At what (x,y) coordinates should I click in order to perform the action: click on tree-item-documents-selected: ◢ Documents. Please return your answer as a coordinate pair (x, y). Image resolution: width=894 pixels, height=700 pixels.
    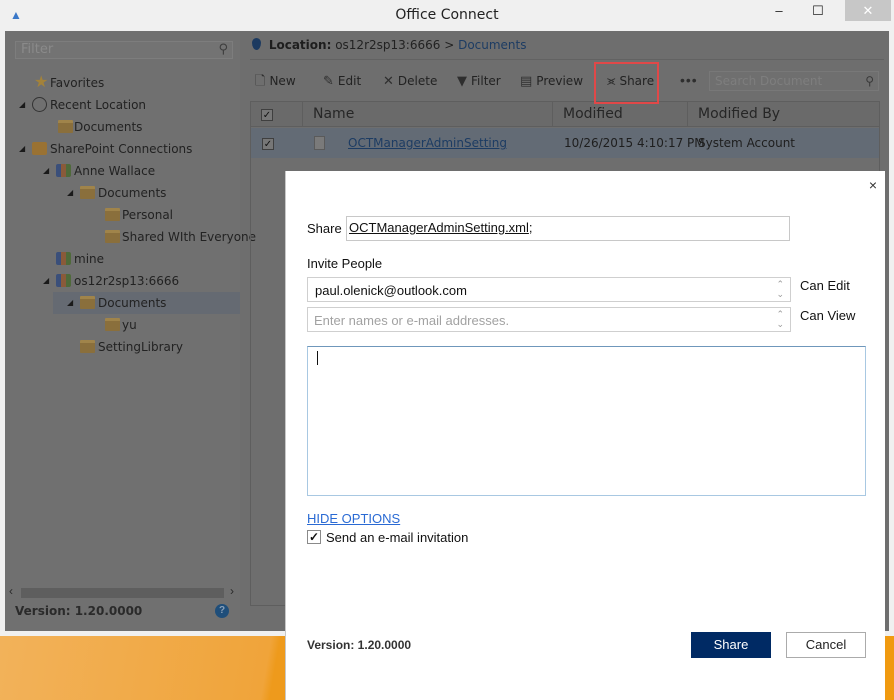
    Looking at the image, I should click on (146, 303).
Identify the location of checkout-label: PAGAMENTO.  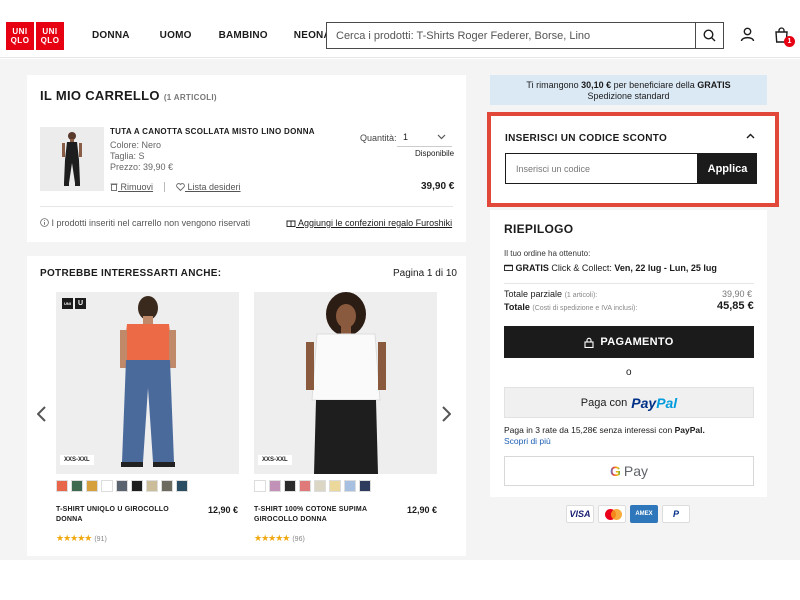
(637, 342).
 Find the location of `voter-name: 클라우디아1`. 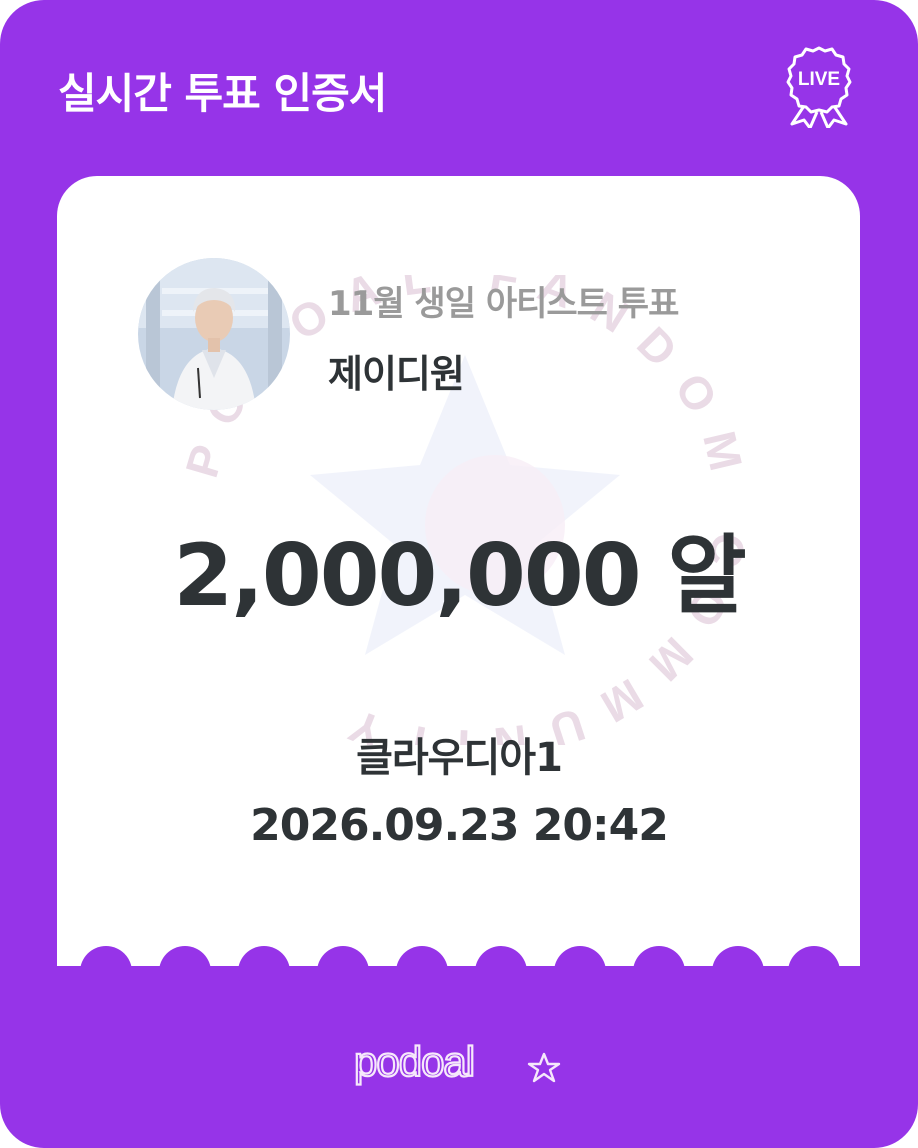

voter-name: 클라우디아1 is located at coordinates (460, 758).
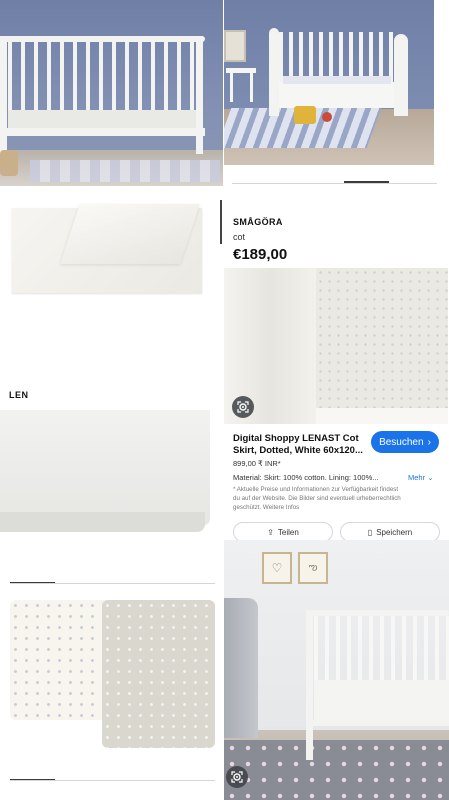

★ ★ ★ ★ ★

-- Brief --
Reproduce the material above verbatim, leaving out the pictures.

-- Task response --
At what (x,y) coordinates should I click in order to perform the action: click on tree-item-documents-selected: ◢ Documents. Please return your answer as a coordinate pair (x, y). Image resolution: width=894 pixels, height=700 pixels.
    Looking at the image, I should click on (146, 303).
Identify the location of checkout-label: PAGAMENTO.  
(637, 342).
 Find the location of `voter-name: 클라우디아1`. 

voter-name: 클라우디아1 is located at coordinates (460, 758).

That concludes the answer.